3. Specify lighting temperature numerically. "Warm" and "cool" are insufficient. Use Kelvin values: "2700K warm tungsten," "5000K flat daylight," "6500K cool overcast." Seedance responds to precise color temperature language.

4. Anchor the transition to camera movement or action. Free-floating transitions look unearned. Tie the transition to something: a hand gesture, a camera movement completing, an object passing the lens, a door opening. This grounds the edit in physical cause-and-effect.

5. Synchronize audio onset to the visual transition frame. State explicitly: "music begins at the exact frame of transition." Do not assume Seedance will infer this. If music should start on a beat drop, say so.

6. Specify aspect ratio and duration at the top of every prompt. Seedance 2.0 requires these as framing instructions. Without them, compositions may be incorrectly cropped for your platform.

7. Do not describe emotion — describe the conditions that produce emotion. Do not write "the viewer feels excited." Write "harsh fluorescent light becomes warm golden-hour glow." Emotion is the output.

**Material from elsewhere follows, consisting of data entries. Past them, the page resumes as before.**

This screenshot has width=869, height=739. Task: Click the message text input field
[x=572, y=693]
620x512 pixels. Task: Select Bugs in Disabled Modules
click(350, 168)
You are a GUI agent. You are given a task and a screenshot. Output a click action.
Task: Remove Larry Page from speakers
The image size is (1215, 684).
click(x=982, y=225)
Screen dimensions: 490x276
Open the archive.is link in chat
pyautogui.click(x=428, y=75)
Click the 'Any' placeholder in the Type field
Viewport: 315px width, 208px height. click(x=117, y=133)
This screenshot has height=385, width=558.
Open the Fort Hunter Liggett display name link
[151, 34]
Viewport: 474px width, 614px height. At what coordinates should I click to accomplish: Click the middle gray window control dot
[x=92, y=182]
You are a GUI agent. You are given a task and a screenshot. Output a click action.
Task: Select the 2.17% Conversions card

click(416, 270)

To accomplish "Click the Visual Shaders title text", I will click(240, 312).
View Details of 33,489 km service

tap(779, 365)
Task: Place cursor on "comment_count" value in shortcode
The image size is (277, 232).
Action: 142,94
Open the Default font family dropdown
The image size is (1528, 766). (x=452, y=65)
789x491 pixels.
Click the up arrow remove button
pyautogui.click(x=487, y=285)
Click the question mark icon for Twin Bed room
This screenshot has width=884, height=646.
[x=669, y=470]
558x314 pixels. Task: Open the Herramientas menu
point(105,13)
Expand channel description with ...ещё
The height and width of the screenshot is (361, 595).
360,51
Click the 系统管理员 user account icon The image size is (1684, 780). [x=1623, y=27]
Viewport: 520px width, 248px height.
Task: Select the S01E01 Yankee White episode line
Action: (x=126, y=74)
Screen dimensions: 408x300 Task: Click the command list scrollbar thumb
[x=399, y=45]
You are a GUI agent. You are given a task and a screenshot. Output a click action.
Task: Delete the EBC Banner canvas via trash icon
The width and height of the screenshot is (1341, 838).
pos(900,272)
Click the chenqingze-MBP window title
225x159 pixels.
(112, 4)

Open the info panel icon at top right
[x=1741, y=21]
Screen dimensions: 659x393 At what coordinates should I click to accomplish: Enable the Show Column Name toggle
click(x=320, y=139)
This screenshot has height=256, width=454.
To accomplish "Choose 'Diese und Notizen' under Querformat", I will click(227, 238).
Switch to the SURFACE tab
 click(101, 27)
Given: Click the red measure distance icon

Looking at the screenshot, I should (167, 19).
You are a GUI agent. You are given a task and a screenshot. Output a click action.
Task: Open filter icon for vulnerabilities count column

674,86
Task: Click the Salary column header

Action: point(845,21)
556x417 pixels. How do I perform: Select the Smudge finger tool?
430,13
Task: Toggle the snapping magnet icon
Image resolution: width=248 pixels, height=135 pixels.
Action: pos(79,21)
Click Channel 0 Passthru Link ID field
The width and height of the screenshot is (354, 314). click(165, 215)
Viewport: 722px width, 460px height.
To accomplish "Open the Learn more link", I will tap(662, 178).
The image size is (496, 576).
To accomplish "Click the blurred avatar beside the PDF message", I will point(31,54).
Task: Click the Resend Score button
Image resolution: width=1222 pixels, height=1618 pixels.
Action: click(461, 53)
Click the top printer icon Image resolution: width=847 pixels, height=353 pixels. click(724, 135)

Light, color, posture, and sound are the inputs.

8. End on the after state with a hold. The final frame should be the best frame of the after state, held for at least 0.5 seconds. This is the shareable thumbnail frame and the dopamine delivery frame. Do not cut away before delivering it.

9. Use the transition to hide effort, not to show off technique. The best transformation transitions are invisible. The viewer should be surprised by the after state, not impressed by the wipe. When in doubt, use the hard cut or the motion-hidden object match.

10. One transformation per clip. Do not stack multiple transformation moments in a single clip unless you are explicitly using a Timeline Collapse structure. Multiple reveals dilute each other. One before, one after, one moment of maximum contrast.